A company's shares can be organized into three different classifications , depending on its status:

  1. Outstanding shares are the total number of shares a company has issued. This includes all closely held and restricted stocks and those available for public trading.
  2. Authorized shares are the maximum amount of shares that a company is legally allowed to issue. It includes all stocks that have already been released, as well as stocks that have management approval but have not yet been released to the trading market. The number of authorized shares is indicated when the company is created.
  3. Free float indicates the number of shares available to the general investing public for trading. It excludes any shares that are restricted or held in narrow units.

IN CONCLUSION

In summary, a stock float is the total number of shares available to the investing public to buy and sell. Company float is an excellent measure of potential risk and return, as well as ownership structure – all of which are of great importance to an investor.

Keep in mind that stock floats have an inverse relationship with risk, with high float stocks being less risky than low float stocks. Therefore, it is essential to determine what you are looking for as an investor; is it stable growth and long-term gains, or momentum with significant potential short-term returns.

FREQUENTLY ASKED QUESTIONS ABOUT STOCK FLOAT:

How to calculate the float?

Share float is calculated by deducting the company's restricted and closely held shares from its outstanding shares.

What is a low float stock?

When a company has a low percentage of shares available for public trading, it is considered to have low free float. Low stock supply leads to higher volatility and therefore wide bid and ask prices.

Why trade low float stocks?

The high volatility of low float stocks makes them more likely to perform well in the short term. So if you're comfortable with high levels of stress and have done your research, low-float stocks can surprise you with impressive short-term gains.

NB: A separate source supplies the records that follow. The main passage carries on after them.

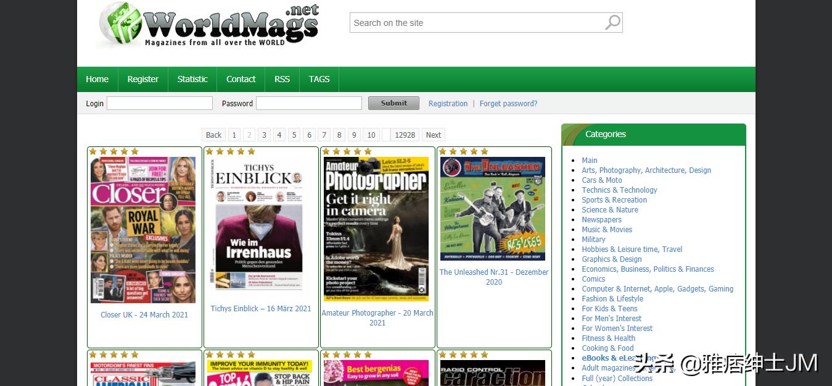The width and height of the screenshot is (832, 386).
Task: Go to pagination page 5
Action: tap(294, 135)
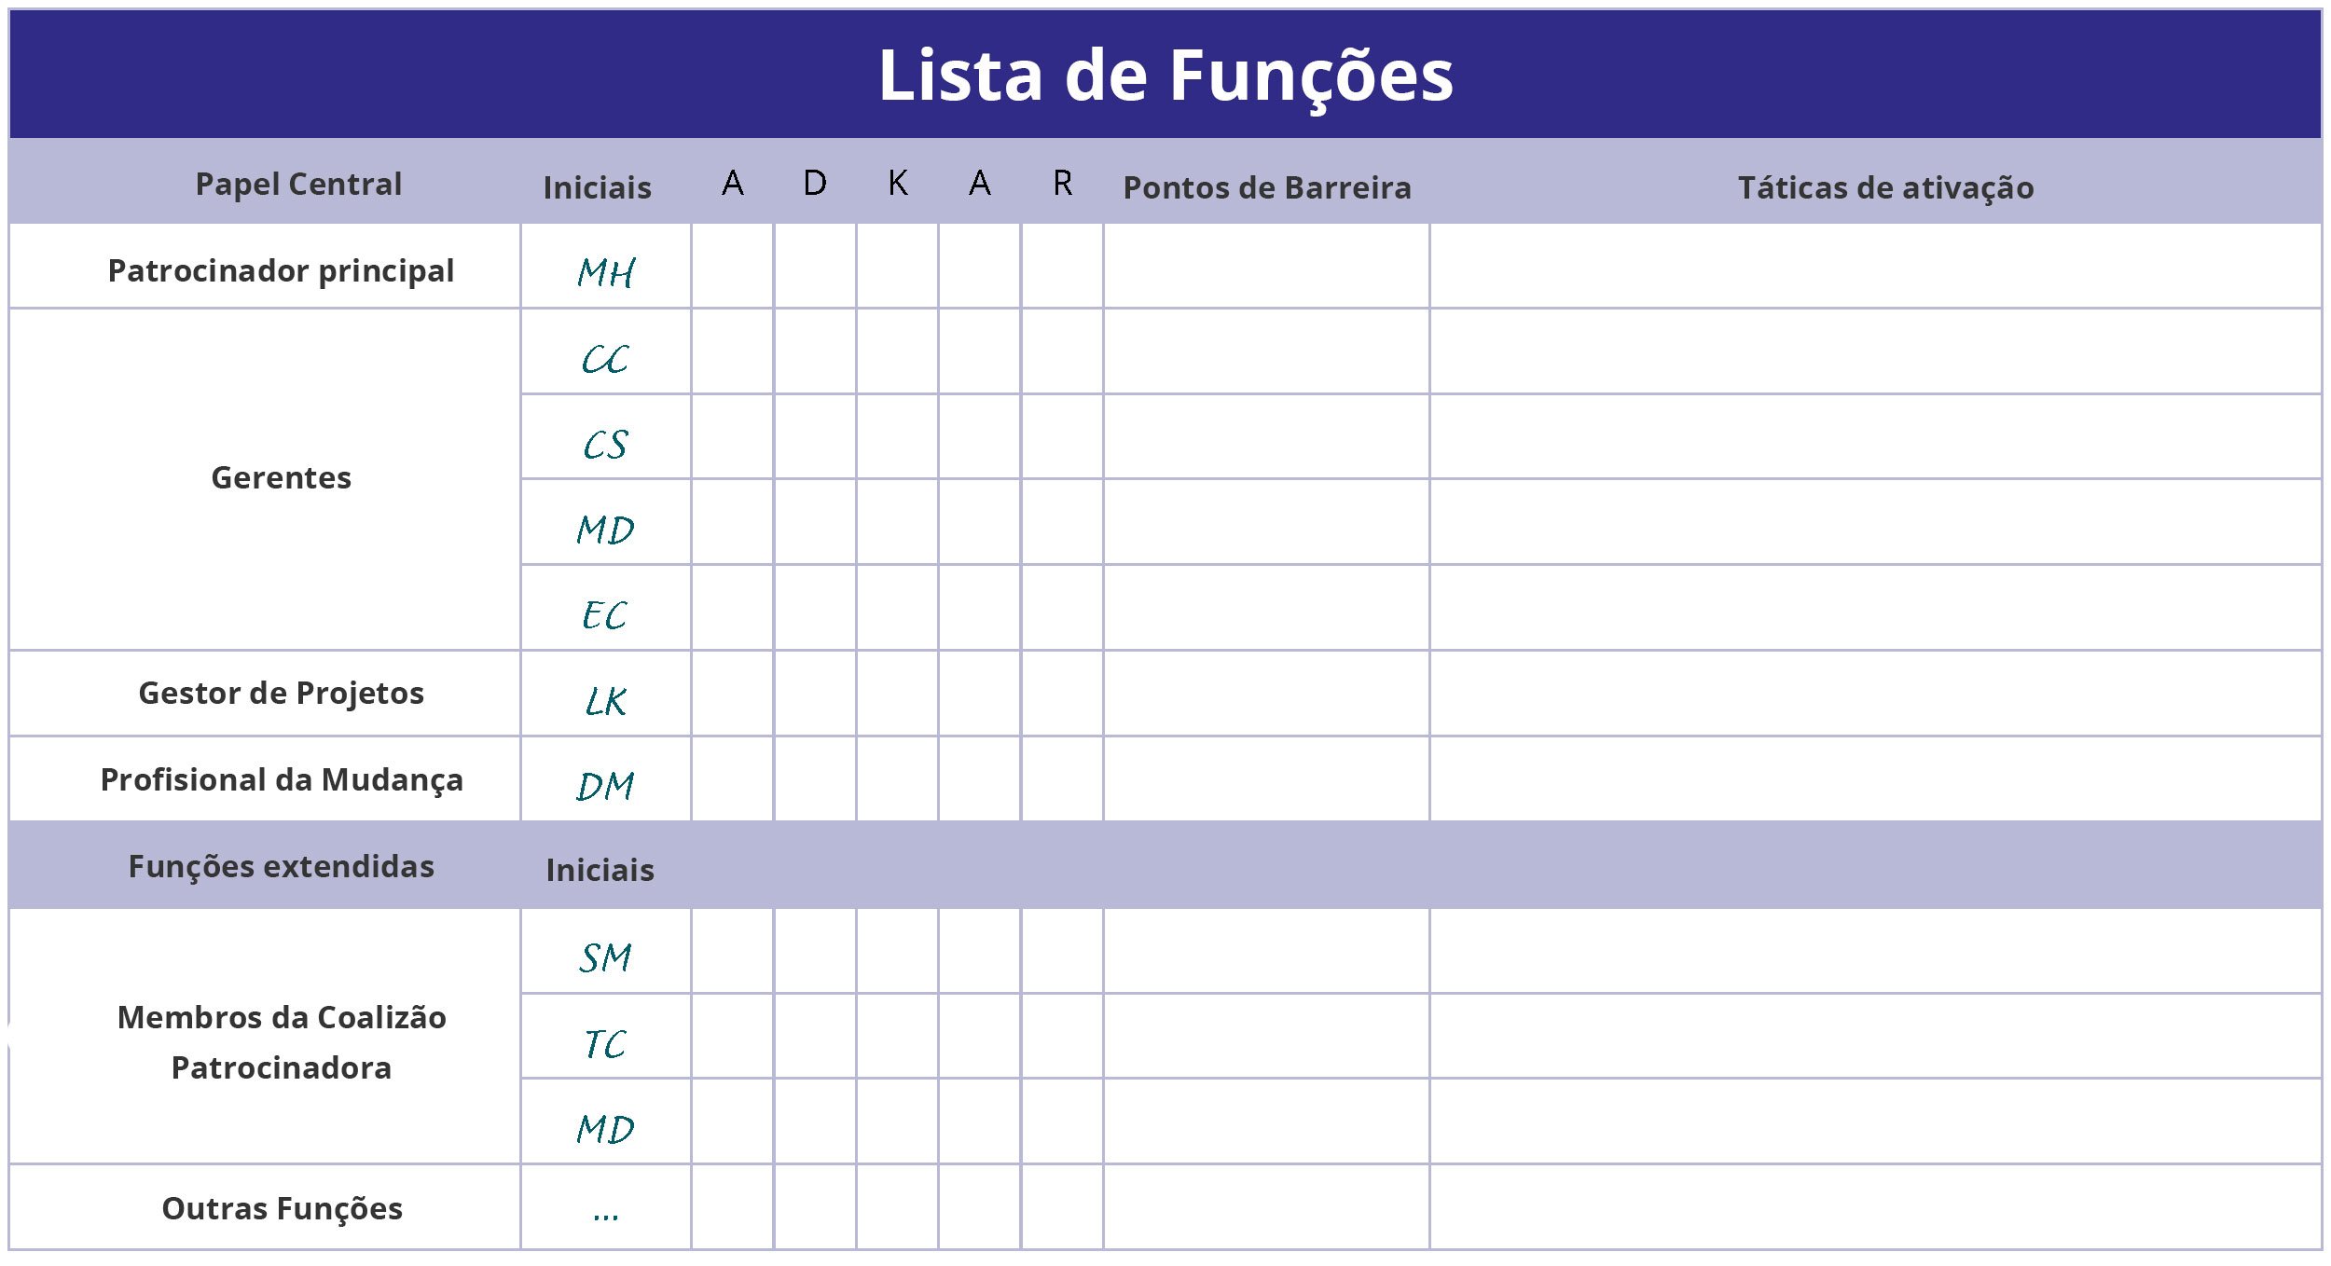Select the "Patrocinador principal" row label
Screen dimensions: 2331x1266
pos(281,270)
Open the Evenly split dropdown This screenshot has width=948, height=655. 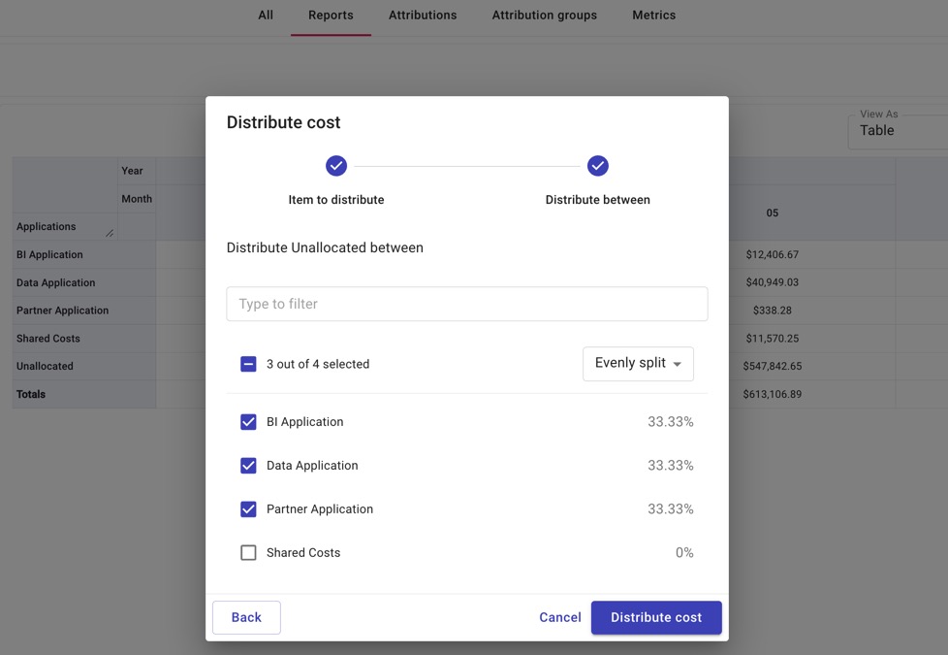click(638, 364)
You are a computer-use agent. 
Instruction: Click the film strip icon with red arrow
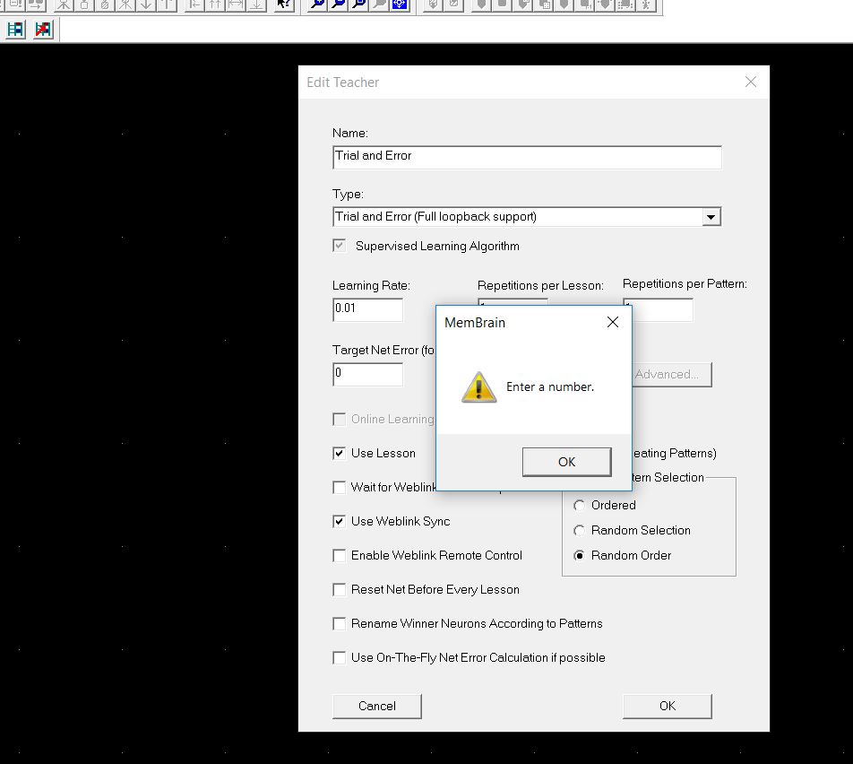click(43, 30)
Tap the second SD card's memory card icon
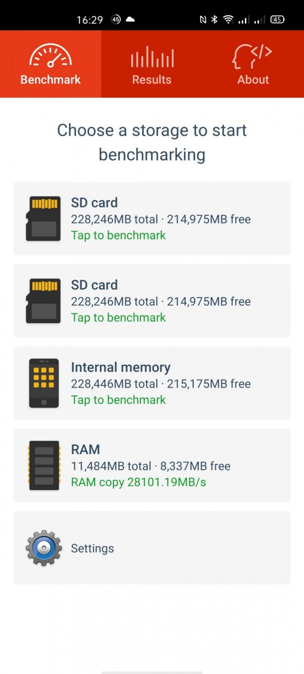Viewport: 304px width, 674px height. (43, 301)
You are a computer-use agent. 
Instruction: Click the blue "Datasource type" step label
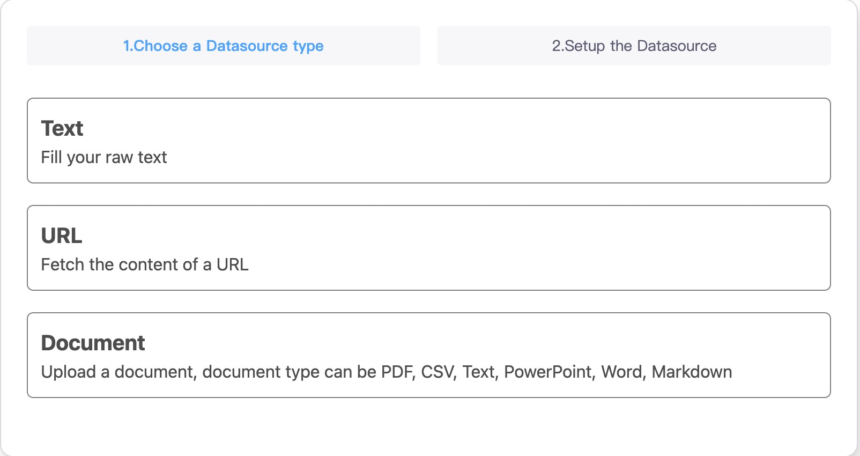click(x=265, y=46)
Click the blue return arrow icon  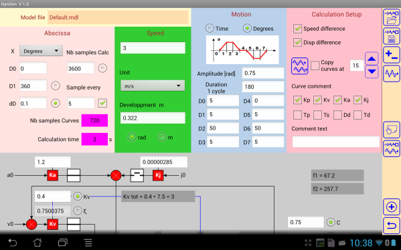point(392,226)
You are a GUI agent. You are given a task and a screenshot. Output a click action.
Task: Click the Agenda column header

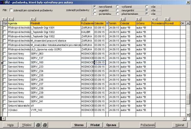tap(18, 23)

What is a high floating stock?

When a company has a high percentage of shares available for public trading, it is considered to have a high floating stock. A higher supply of stocks results in more stable stock price movements, making high float stocks a reasonably low-risk investment.

Why should you consider high float stocks?

The stability and predictability of high float stocks makes it a good option for long-term gains. So if you're a risk-averse investor looking to invest in stocks that will rise over time, high float stocks can present a lucrative long-term investment strategy.